Yasalar ve Teknoloji: Bilmemek Mazeret Değil! - Emre Kongar
Hukuk eğitiminde, daha giriş derslerinde öğretilen bir ilke vardır:
“Yasaları bilmemek mazeret değildir” denir.
Vatandaşlar için söylenen bu ilke, evleviyetle yargıçlar, savcılar ve avukatlar için de geçerlidir.
Peki “teknoloji bilmemek” mazeret midir?
***
İnsanlık, bilişim devrimi gibi yepyeni bir dönemi yaşıyor, bilgisayarlar, akıllı telefonlar artık her yerde, herkesin evinde ve elinde…
Adalet Bakanlığı da bu döneme ayak uyduruyor; temel belgeler, bilgiler, bilgisayarlar aracılığıyla kaydediliyor, izleniyor, her mahkemede de artık bilgisayar var.
Ve elbette güvenlik güçleri:
Bu yeni bilişim devriminin getirdiği suçlarla uğraşmak için bilişim teknolojisinde uzmanlaşıyor…
Bilgisayar korsanlığı, sanal dünyada işlenen suçlar, dijital sahtekârlıklar için özel eğitimli kadrolar oluşturuluyor.
***
Peki ya vatandaşlarımız, yargıç, savcı ve avukatlarımız…
Bilgisayar teknolojisini, dijital yaşamın özelliklerini ve gereklerini bilmemek, bir vatandaş ve evleviyetle bir yargıç, bir savcı, bir avukat için mazeret olabilir mi?
Artık davalarda dijital veriler delil olarak kullanılıyor, suçlamalar ve savunmalar da bunlar üzerinden yapılıyor:
Bilgisayarlardaki dokümanlar, CD denilen Compact Disc’ler, USB denilen dış bellek aygıtları artık hep delil!
Elbette yargıçlar, savcılar, avukatlar, özel uzmanlık gerektiren her şeyi bilemeyebilir; bilirkişilik kurumu da bunun için oluşturulmuştur zaten…
Ama bütün yargıç, savcı ve avukatlar, günlük yaşamın gerektirdiği ölçüde, temel bilgilere sahip olmalıdır.
Bir yargılamadaki iddia ve savunmalarda, en ilkel, en temel bilgisayar bilgileri bazı kararlara ışık tutabilir.
Daha önce Odatv davasında, bilgisayarda bulunan belgelerin bir korsan yazılım tarafından dışardan yollandığı iddia edilmiş, bu iddiayı destekleyen bilirkişi görüşleri medyaya yansımış, mahkemede de bu konuda uygulamalı bir savunma yapılmıştı…
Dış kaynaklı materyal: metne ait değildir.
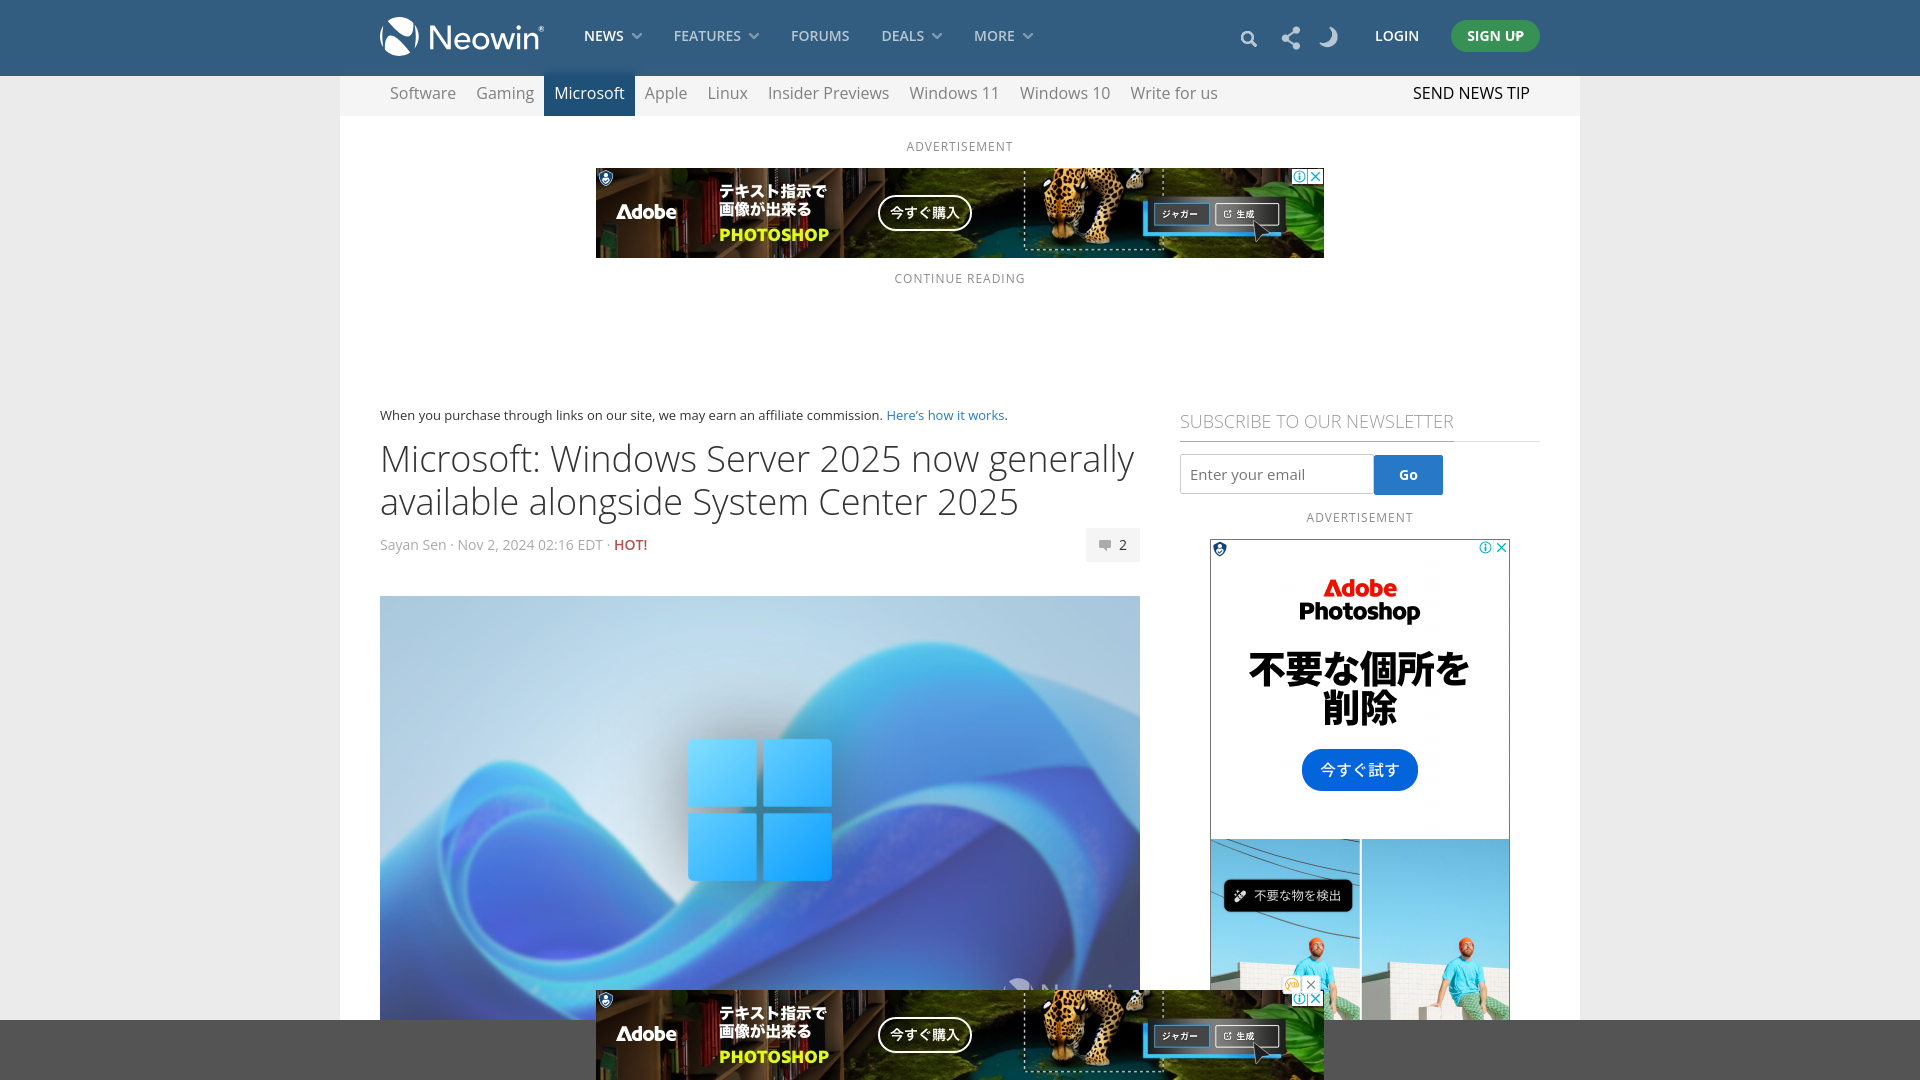Click the SIGN UP button

(x=1495, y=36)
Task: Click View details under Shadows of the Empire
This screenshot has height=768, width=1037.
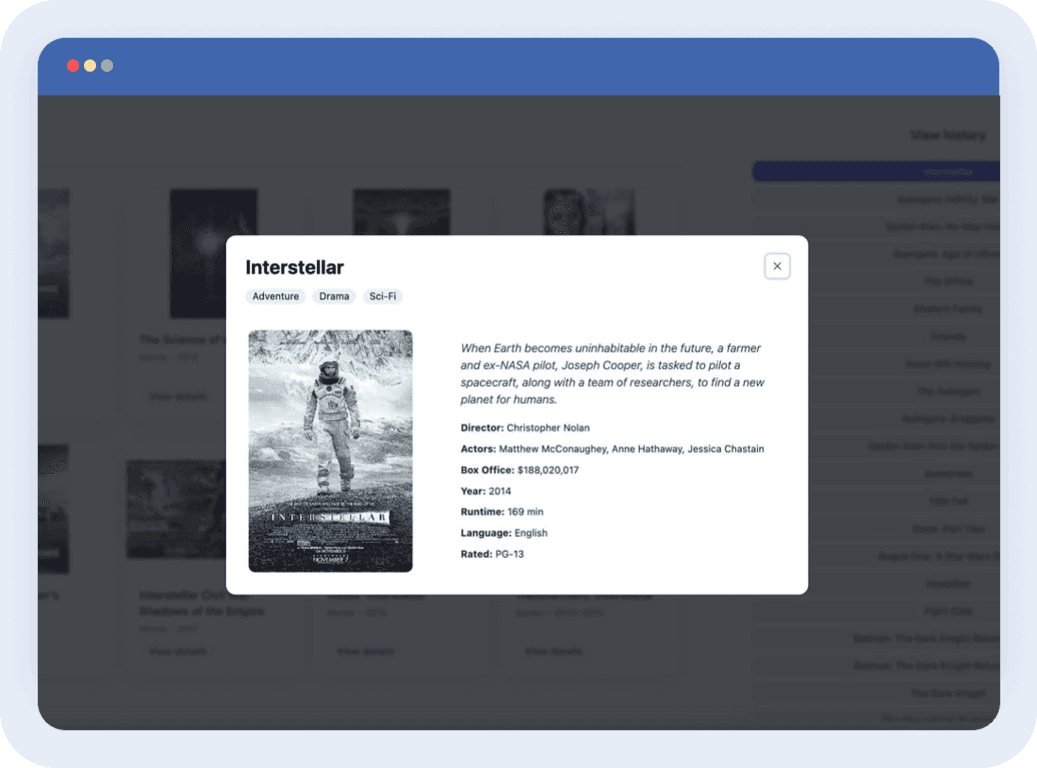Action: coord(177,651)
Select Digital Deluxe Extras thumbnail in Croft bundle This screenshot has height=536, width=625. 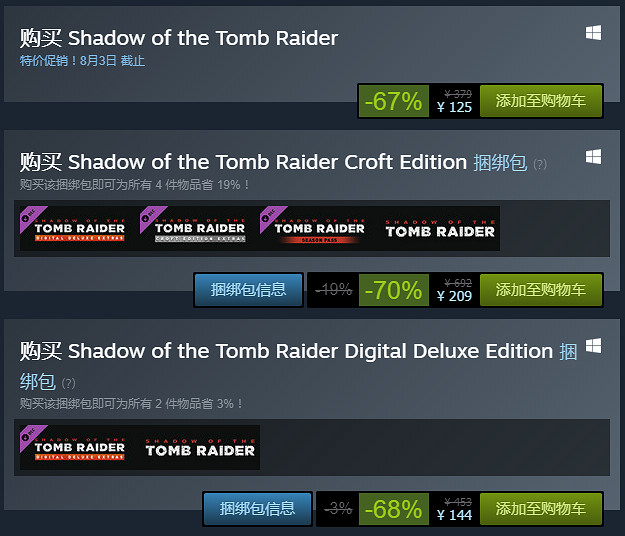point(79,228)

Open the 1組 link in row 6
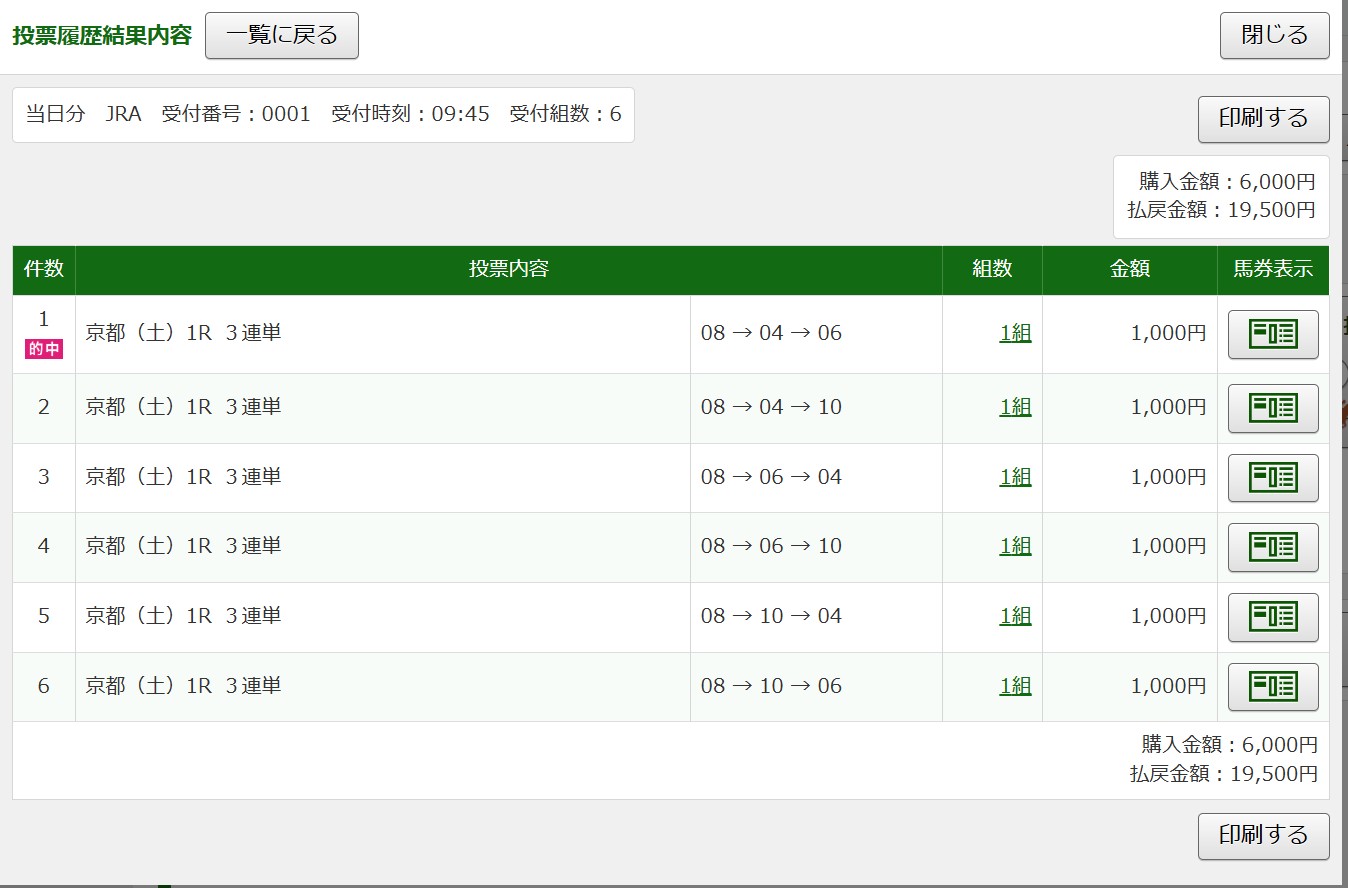point(1014,686)
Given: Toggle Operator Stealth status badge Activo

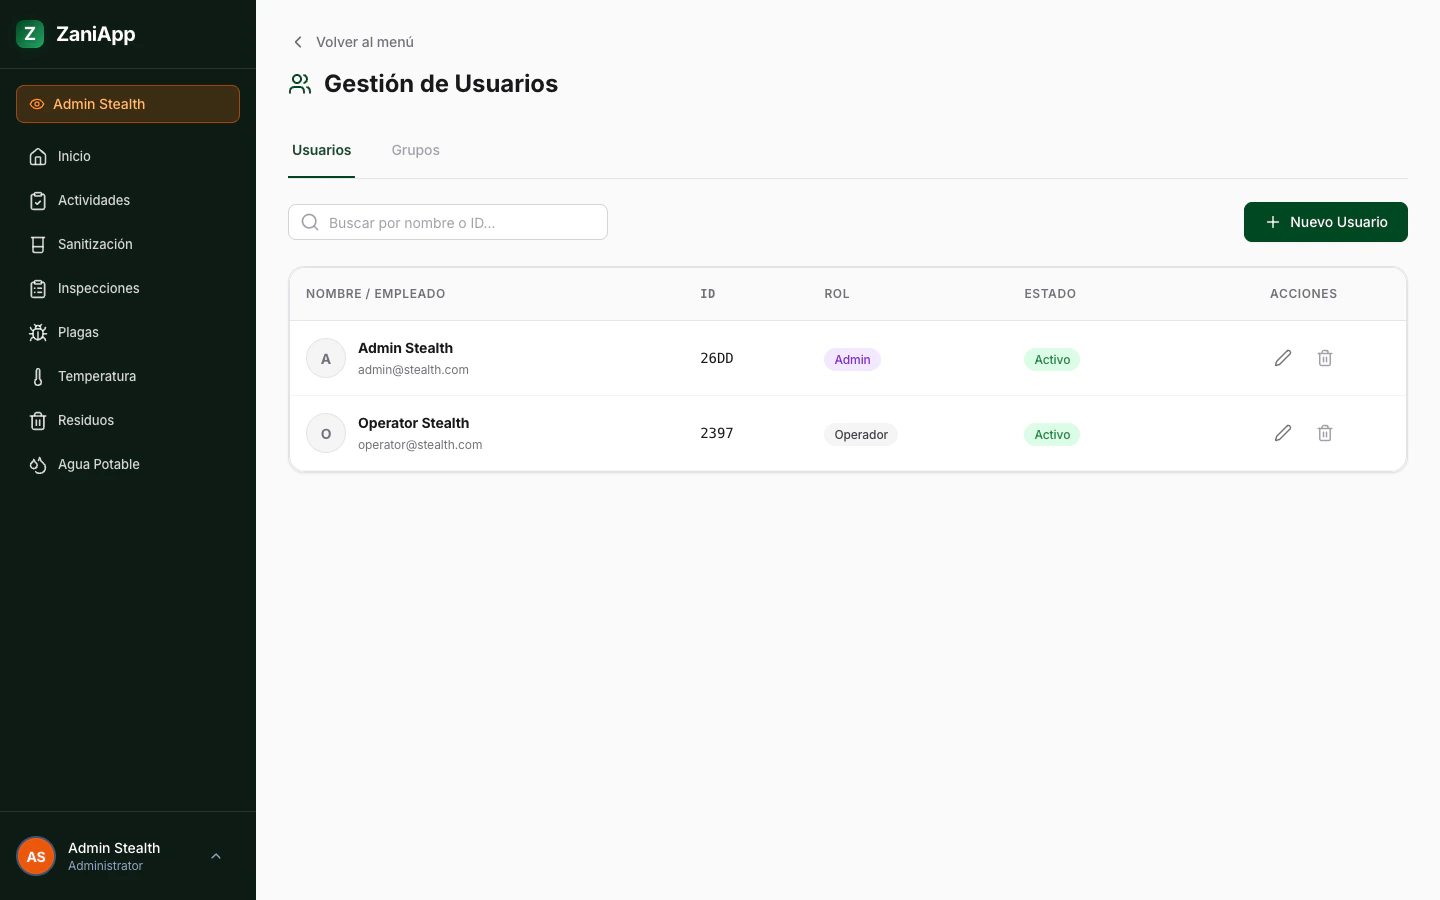Looking at the screenshot, I should pyautogui.click(x=1052, y=434).
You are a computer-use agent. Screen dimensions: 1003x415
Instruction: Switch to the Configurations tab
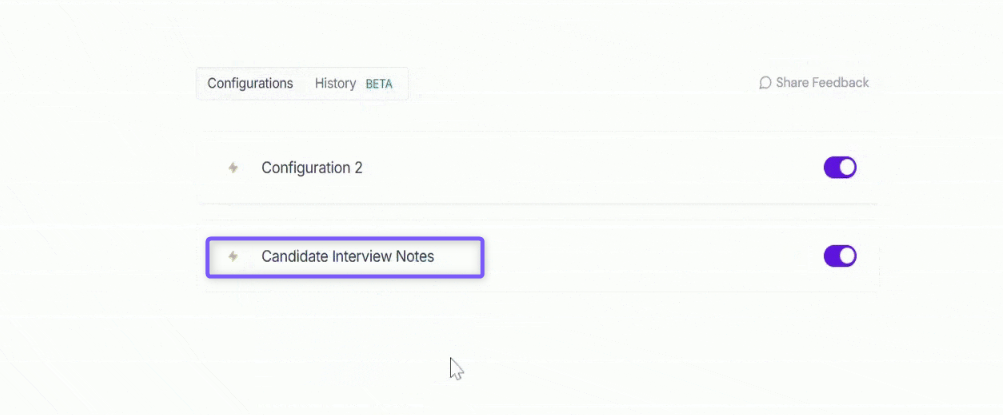point(250,84)
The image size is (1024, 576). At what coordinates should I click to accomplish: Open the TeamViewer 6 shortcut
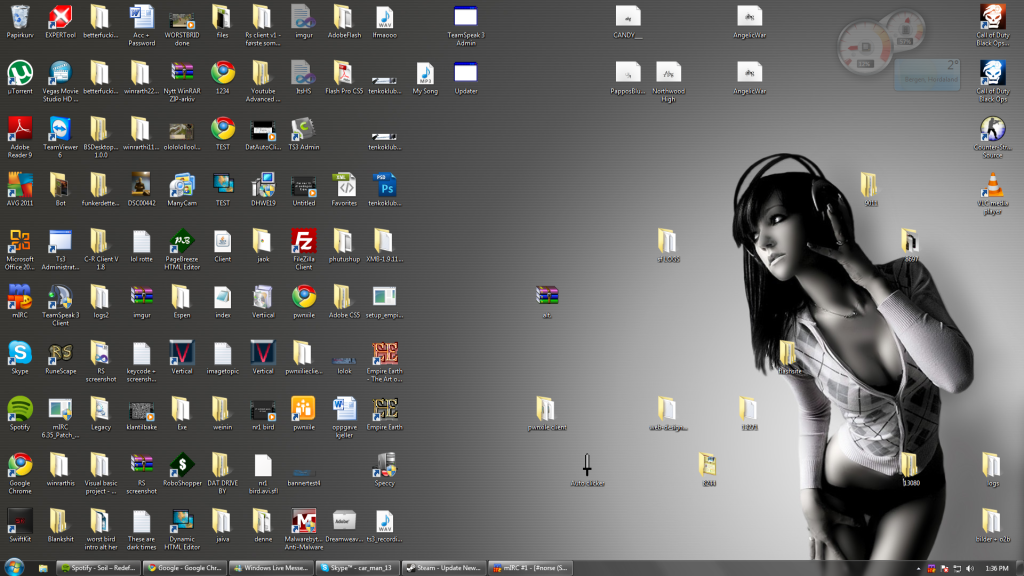coord(60,129)
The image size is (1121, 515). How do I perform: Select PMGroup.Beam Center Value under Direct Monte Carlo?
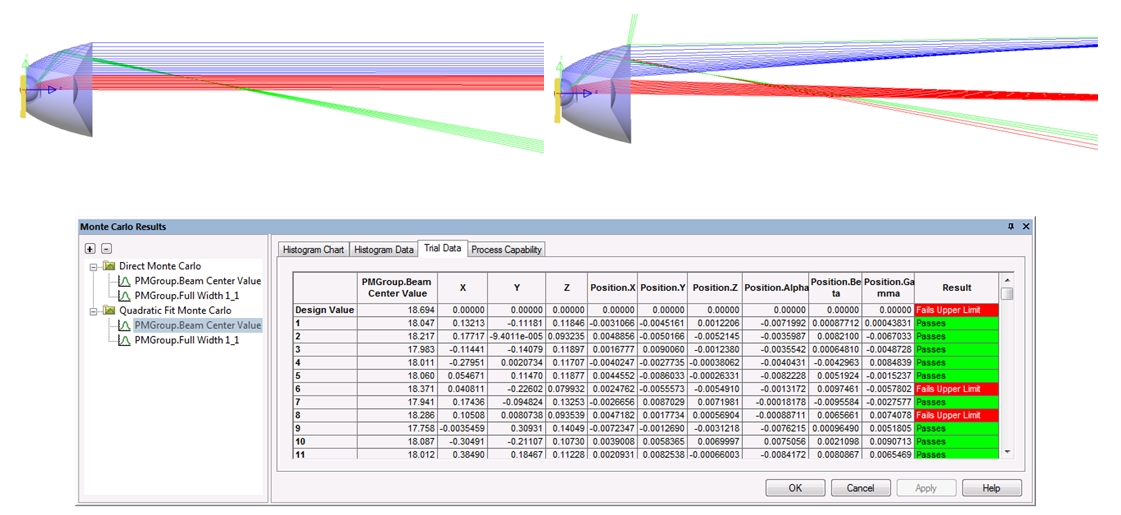[197, 281]
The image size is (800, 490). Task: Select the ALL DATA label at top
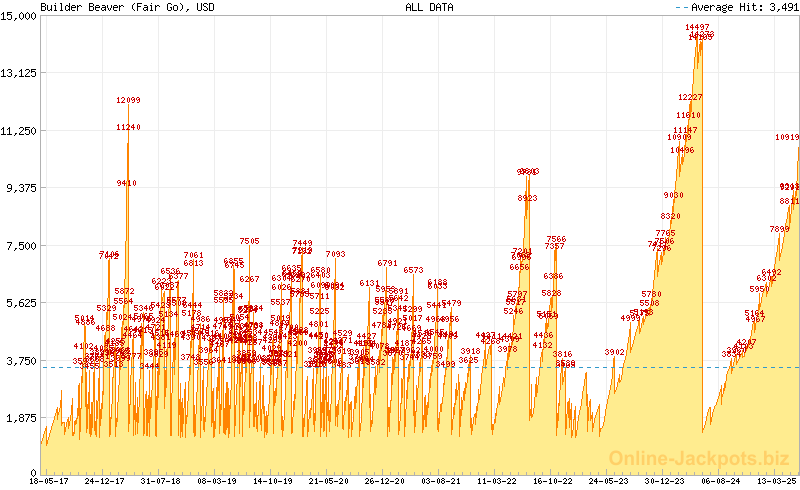coord(429,7)
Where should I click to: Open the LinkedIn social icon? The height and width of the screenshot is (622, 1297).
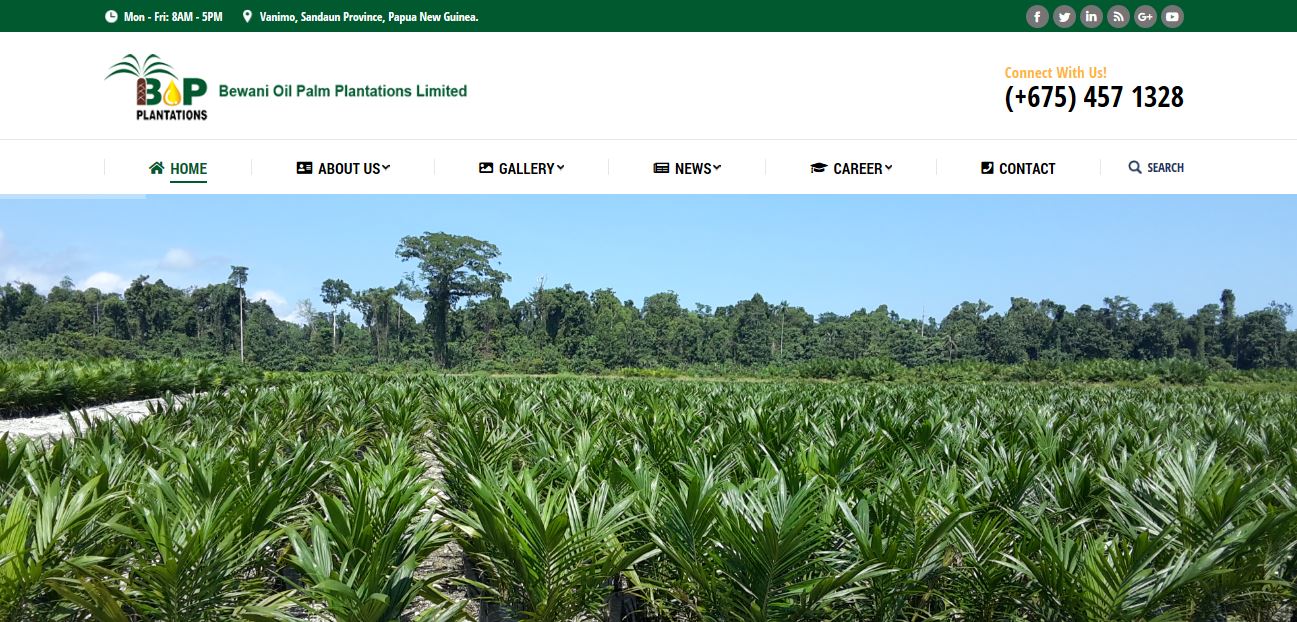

Sonuç ne oldu bilmiyorum, ama sanıkların çoğu hâlâ içerde!
Şimdi de pek çok muvazzaf ve emekli subayın tutuklu yargılandığı Balyoz davasında delil olarak kullanılan CD’ler bakımından böyle bir durum ortaya çıkıyor…
Belgenin üretilmesinde kullanılan yazılımın, üretildiği iddia edilen tarihte henüz kullanılmayan özellikler içerdiği bildiriliyor.
Yani tükenmezle yazılmış bir belgenin, tükenmez kalemin henüz icat edilmediği bir tarihe ilişkin, orijinal belge olduğunun iddia edilmesi gibi bir durum!
Bu iddialar günlerdir medyanın manşetlerinde…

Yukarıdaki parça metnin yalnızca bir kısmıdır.